Il doit être pris sous forme de congé total (pas de temps partiel). Il s’applique aux enfants nés ou adoptés à compter du 1er janvier 2026.

L’Indemnisation

Le congé est pris en charge par la Sécurité sociale sans délai de carence, sur la même assiette que les IJSS maternité, mais à taux réduit : 70 % au premier mois, 60 % au second. Aucune obligation de maintien de salaire ne pèse sur l’employeur, sauf disposition conventionnelle expresse.

  • Pour la MSA : transmettre la demande de l’assuré comportant les dates du congé de naissance, ainsi que les informations relatives à l’employeur et à l’assuré,
  • Pour le régime général (CNAM) : transmettre une simple déclaration des employeurs via un fichier en format Excel qui permettra de préciser les périodes du congé et le dernier jour de travail, procédure applicable entre juillet et septembre 2026 inclus.
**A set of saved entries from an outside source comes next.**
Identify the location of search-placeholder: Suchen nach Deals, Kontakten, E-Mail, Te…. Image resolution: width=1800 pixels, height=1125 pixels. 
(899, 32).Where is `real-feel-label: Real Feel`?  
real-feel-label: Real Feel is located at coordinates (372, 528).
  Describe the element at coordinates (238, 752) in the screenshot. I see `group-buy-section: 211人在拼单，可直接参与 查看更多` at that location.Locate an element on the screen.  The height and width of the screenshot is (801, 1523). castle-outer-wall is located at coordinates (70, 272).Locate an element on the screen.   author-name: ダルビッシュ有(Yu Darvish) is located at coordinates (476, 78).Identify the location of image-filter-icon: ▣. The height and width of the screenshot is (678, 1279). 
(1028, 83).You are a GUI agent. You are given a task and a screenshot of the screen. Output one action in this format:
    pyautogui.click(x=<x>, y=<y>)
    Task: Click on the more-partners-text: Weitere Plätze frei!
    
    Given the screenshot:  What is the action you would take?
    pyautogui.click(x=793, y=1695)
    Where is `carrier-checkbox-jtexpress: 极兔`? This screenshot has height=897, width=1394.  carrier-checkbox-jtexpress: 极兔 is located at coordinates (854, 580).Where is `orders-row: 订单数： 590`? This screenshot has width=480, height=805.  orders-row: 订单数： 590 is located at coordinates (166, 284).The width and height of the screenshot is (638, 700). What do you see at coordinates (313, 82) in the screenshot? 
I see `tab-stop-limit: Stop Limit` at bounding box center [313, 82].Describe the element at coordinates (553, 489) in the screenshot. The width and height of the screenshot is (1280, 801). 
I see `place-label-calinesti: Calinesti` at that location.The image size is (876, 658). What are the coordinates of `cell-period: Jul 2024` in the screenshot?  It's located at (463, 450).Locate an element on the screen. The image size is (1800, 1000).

À partir d’octobre 2026, en principe, la CNAM pourra exploiter les signalements DSN. Le formulaire devra être complété de façon simultanée au signalement, puis déposé sur le compte entreprise. Il est possible de retrouver, depuis le 03 juin 2026, le formulaire spécifique « transmission des périodes de congé de naissance ».

À retenir également

Le contrat est suspendu et le salarié est protégé contre le licenciement durant ce congé de naissance. La période est assimilée à du travail effectif pour l’ancienneté et le CPF, mais n’ouvre pas droit à des congés payés. À son retour, le salarié retrouve son poste ou un poste similaire avec une rémunération au moins équivalente.